PSIKOTERAPI
Behaviorisme
Nama    :
Widya Anissa Wiranti
Kelas     :
3PA02
NPM     :
19513264
 
Universitas Gunadarma
Konsep
Dasar Teori Behaviorisme
Konselor behavioral
membatasi perilaku sebagai fungsi interaksi antara pembawaan dengan lingkungan.

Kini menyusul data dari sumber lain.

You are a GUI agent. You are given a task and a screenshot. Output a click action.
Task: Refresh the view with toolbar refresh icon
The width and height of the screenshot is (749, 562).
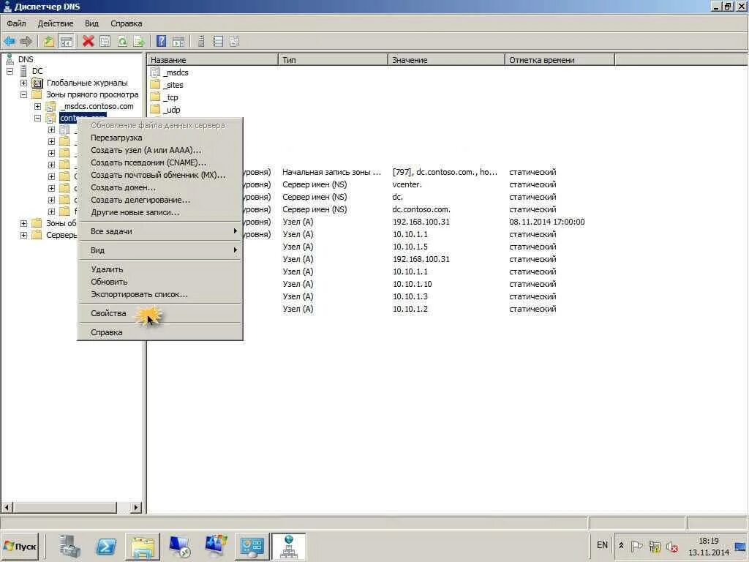(x=124, y=41)
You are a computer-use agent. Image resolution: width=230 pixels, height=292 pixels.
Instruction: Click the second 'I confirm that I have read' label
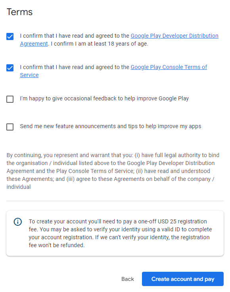pos(75,67)
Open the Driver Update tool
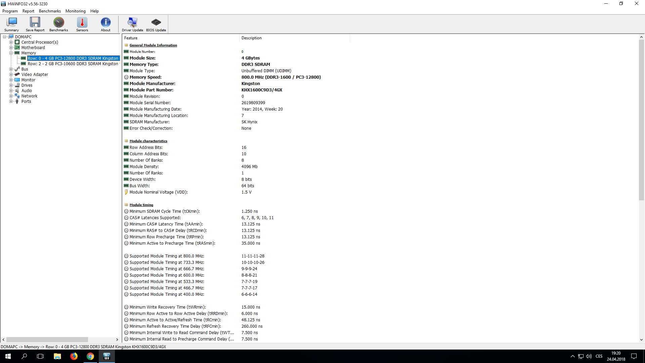This screenshot has height=363, width=645. (x=132, y=24)
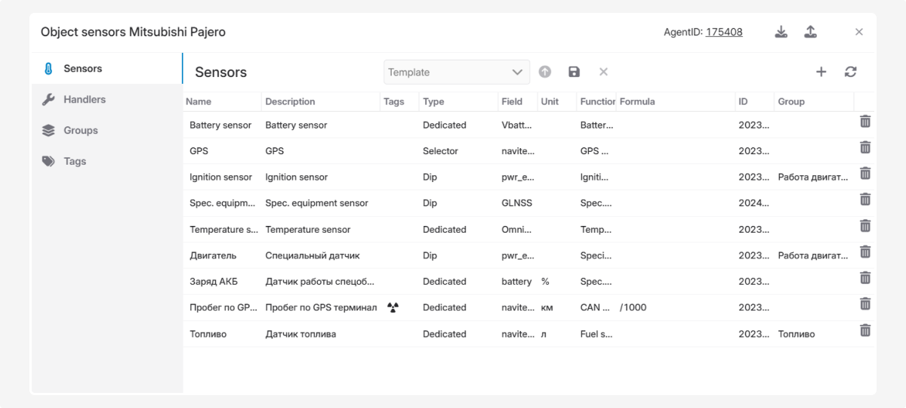Screen dimensions: 906x408
Task: Clear template with the X icon
Action: [x=603, y=72]
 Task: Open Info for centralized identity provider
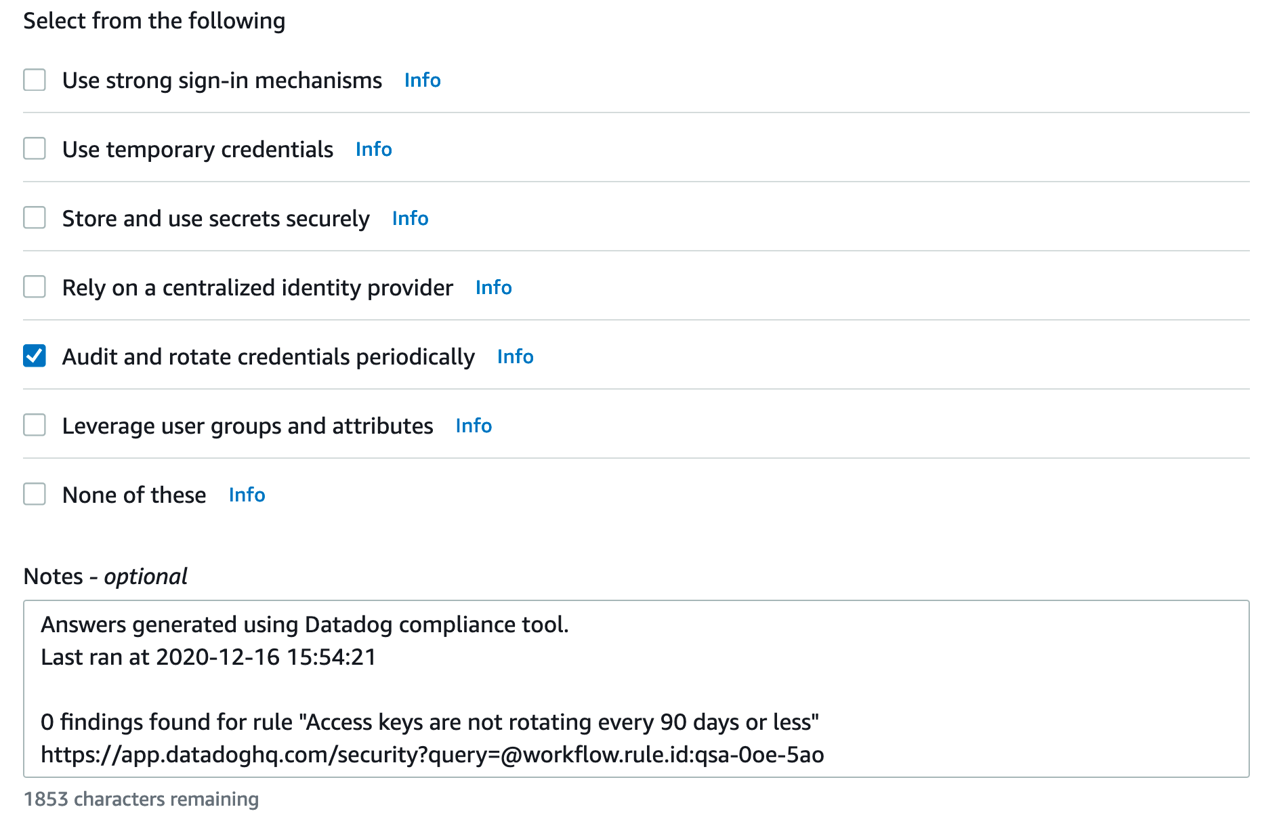coord(493,287)
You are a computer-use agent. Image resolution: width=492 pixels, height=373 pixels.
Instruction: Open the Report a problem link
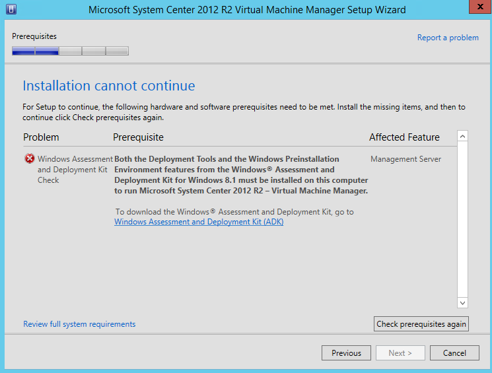448,38
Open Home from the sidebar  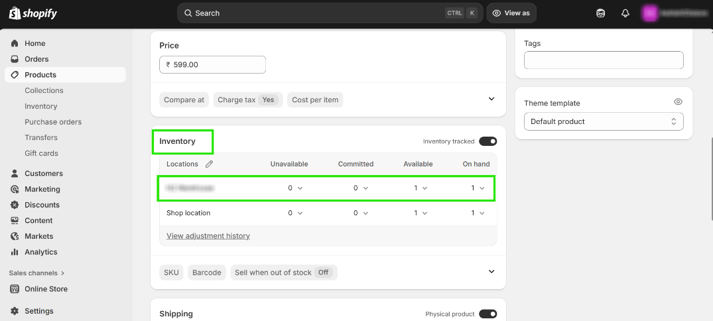pyautogui.click(x=34, y=43)
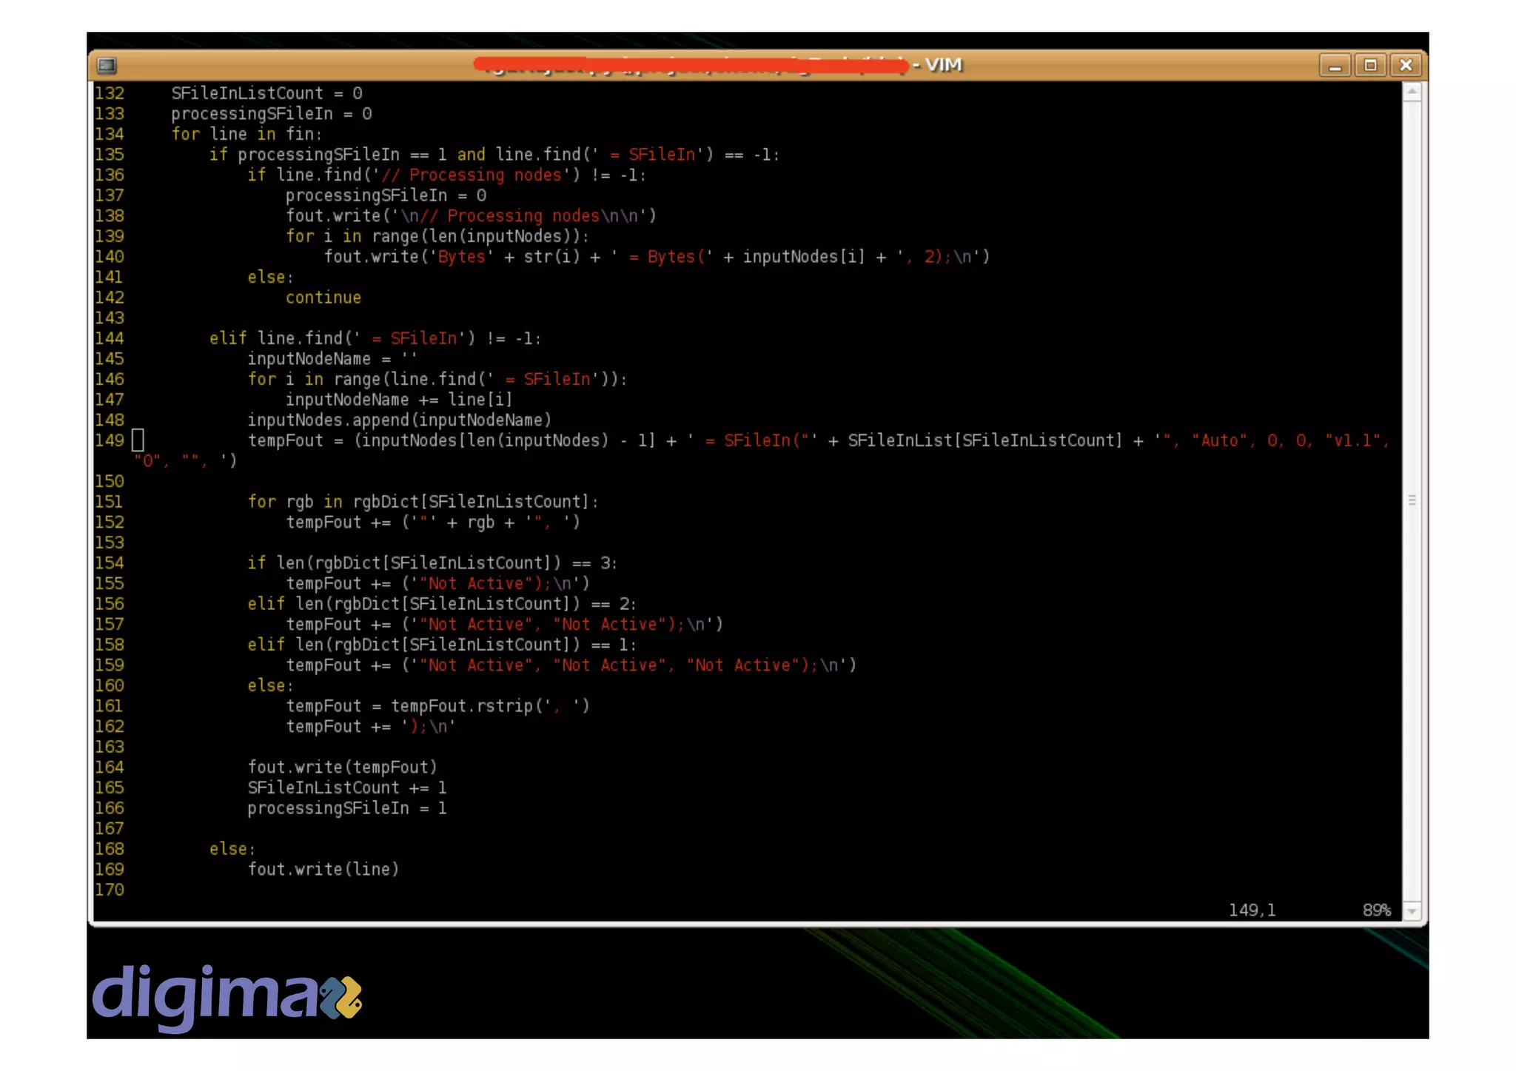Click the digimax logo
This screenshot has width=1516, height=1071.
pos(227,996)
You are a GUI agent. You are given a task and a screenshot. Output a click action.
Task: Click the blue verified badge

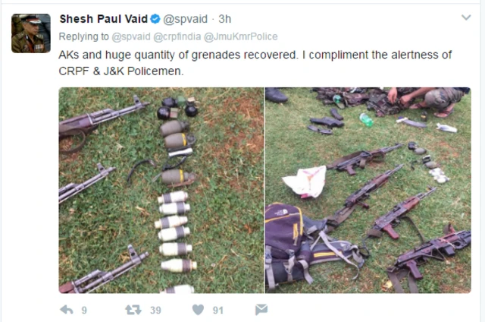[x=155, y=19]
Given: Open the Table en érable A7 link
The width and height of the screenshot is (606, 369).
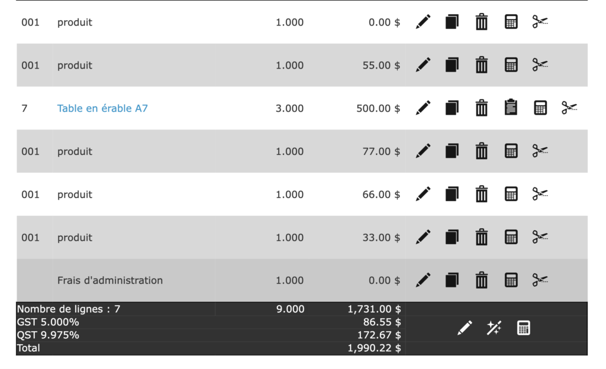Looking at the screenshot, I should 102,109.
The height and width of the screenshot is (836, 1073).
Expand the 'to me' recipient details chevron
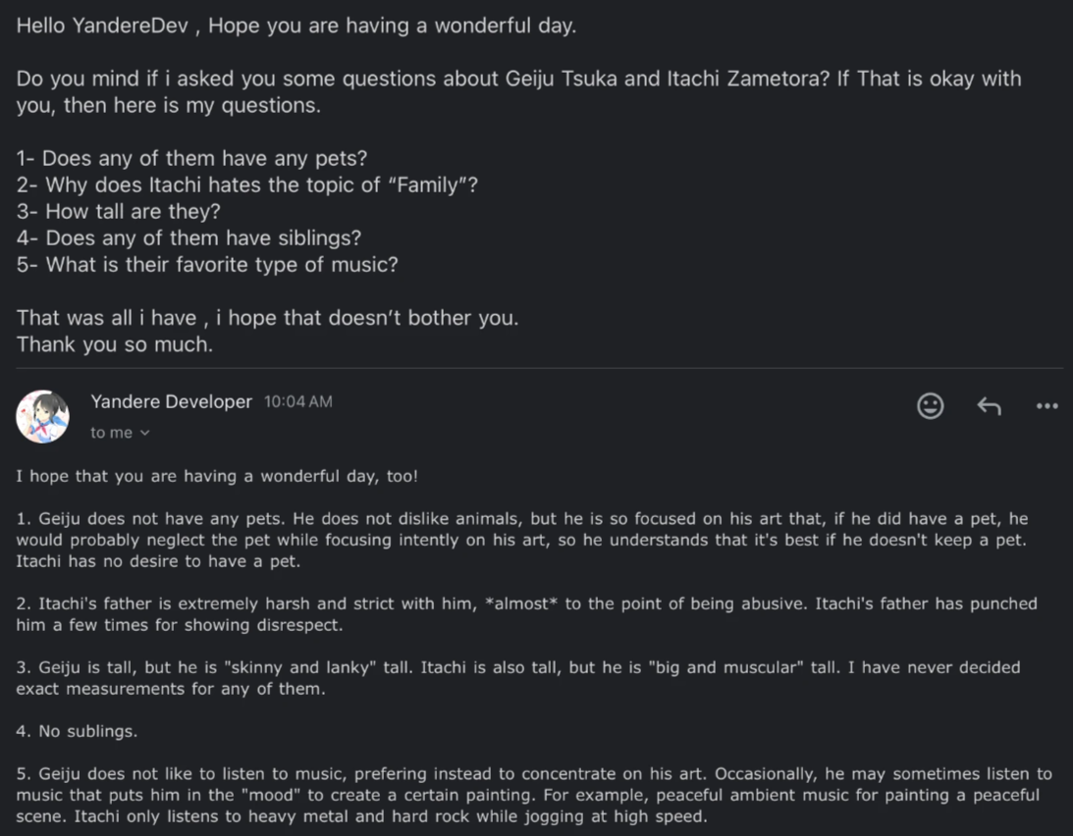coord(145,433)
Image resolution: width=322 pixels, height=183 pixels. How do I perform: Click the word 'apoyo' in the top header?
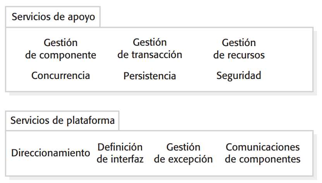(x=82, y=17)
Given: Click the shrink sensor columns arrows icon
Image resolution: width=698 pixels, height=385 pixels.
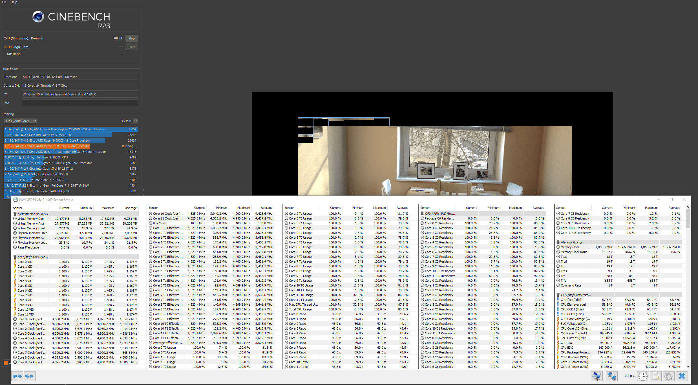Looking at the screenshot, I should [x=29, y=376].
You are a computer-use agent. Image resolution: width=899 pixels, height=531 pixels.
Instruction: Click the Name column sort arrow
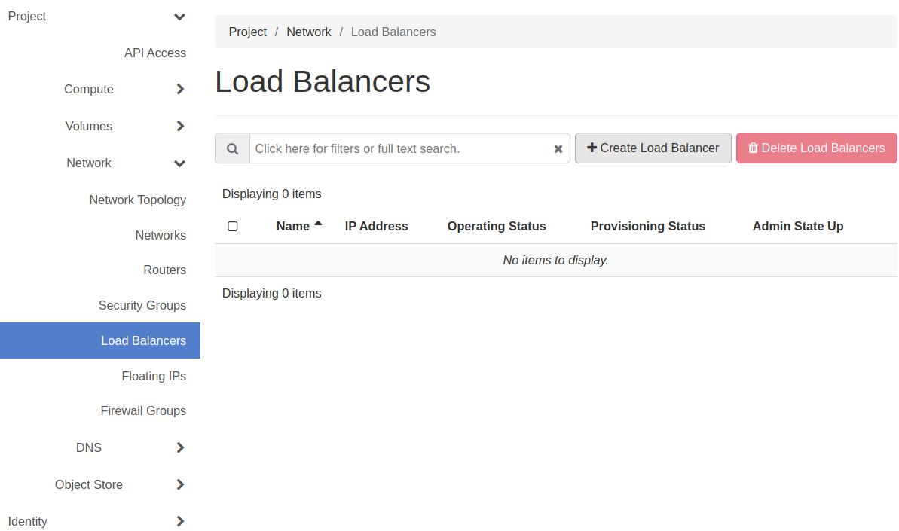click(x=318, y=224)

Perilaku yang dapat diamati merupakan  suatu kepedulian  utama dari para konselor  sebagai 
kriteria  pengukuran  keberhasilan konseling. Manusia menurut
pandangan ini bukan hasil  dari dorongan tidak
sadar seperti yang dikemukakan oleh Sigmund Freud.

Dalam konsep bahvioral,
perilaku manusia merupakan hasil belajar, sehingga  dapat 
diubah dengan memanipulasi dan mengkreasi kondisi-kondisi belajar. Pada
dasarnya, proses konseling merupakan suatu penataan proses atau pengalaman
belajar untuk membantu individu mengubah perilakunya agar dapat memecahkan
masalahnya.
Sejarah Perkembangan Teori Behaviorisme
Steven   Jay   Lynn  
dan   John   P.  
Garske   (1985)   menyebutkan  
bahwa   di kalangan konselor/psikolog,  teori 
dan  pendekatan  behavior 
sering  disebut  sebagai 
modifikasi  perilaku (behavior  modification) 
dan  terapi  perilaku 
(behavior  therapy),  sedangkan menurut  Carlton 
E. Beck  (1971)  istilah 
ini  dikenal  dengan behavior  therapy, 
behavior counseling, 
reinforcement therapy, behavior modification, contingency management.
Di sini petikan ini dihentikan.